Ah, e tem mais um detalhe: Javier é alcoólatra, e Mila acaba de descobrir uma gravidez indesejada. O público não tem dificuldades para descobrir essas informações, despejadas na tela de modo mecânico: ele é visto bebendo logo na primeira cena, antes de entrar na sala de operação. Já ela comenta no trabalho que está com um pouco de enjoo, ao que uma colega responde: "É óbvio do que se trata, não é? Há quanto tempo você não menstrua?". Simples assim. Cada cena em que ele aparece reflete o problema dele (o patrão quer afastá-lo do cargo, os amigos se preocupam); cada cena em que ela aparece reflete o problema dela (ela não sabe se aborta ou não). Assim, de maneira curiosamente individual, De Coração Aberto explora as feridas de um casal.

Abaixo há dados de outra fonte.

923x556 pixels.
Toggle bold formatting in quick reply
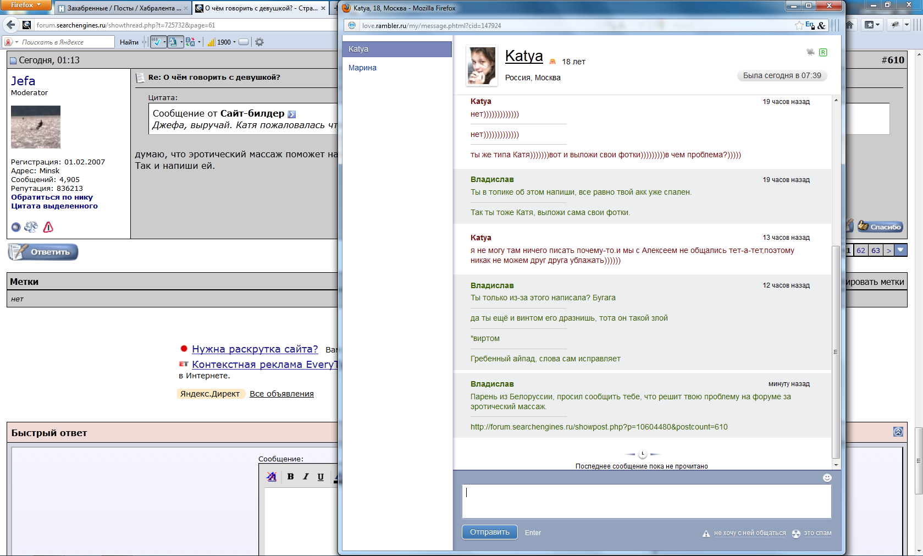pyautogui.click(x=290, y=477)
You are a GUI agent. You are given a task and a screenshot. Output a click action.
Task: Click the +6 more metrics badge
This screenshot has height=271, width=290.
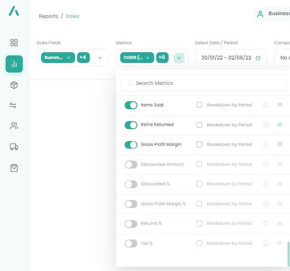pos(162,57)
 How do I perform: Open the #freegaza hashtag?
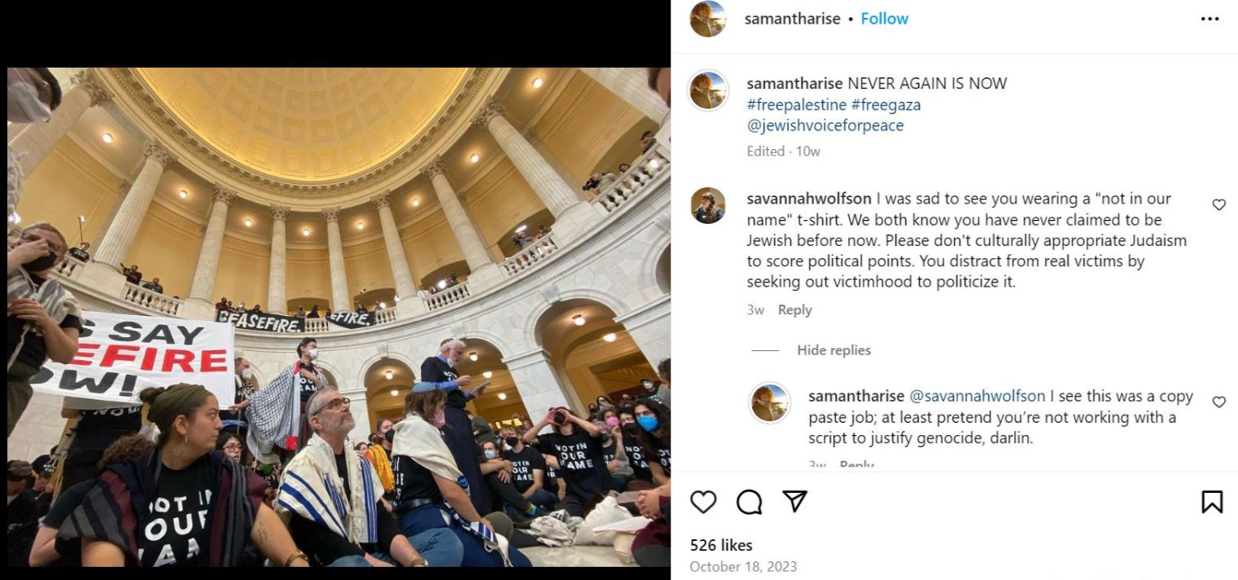pos(886,104)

Este drama francês parte de boas intenções, com estética naturalista e algumas metáforas imagéticas pelo caminho, mas ele surpreende pelo roteiro truculento, artificial, com falas ora risíveis, ora explicativas. A história oferece a simbologia dos macacos (nas tatuagens, nos bichos de pelúcia), tenta mostrar a queda da relação através da deterioração física do apartamento do casal, mas nenhuma dessas metáforas é realmente explorada. De tão dispersa que é a narrativa, o pobre montador Luc Barnier não consegue encontrar uma maneira de conectar uma cena com a outra, recorrendo ao recurso bastante precário de simplesmente escurecer as cenas ("fades") em plena ação. Fica a impressão de que parte do material precisou ser remontada, a história repensada, até se conquistar algo coerente na edição. Apesar de nomes importantes na produção, como Nathanaël Karmitz, o longa-metragem transparece o amadorismo, a inexperiência da diretora Marion Laine.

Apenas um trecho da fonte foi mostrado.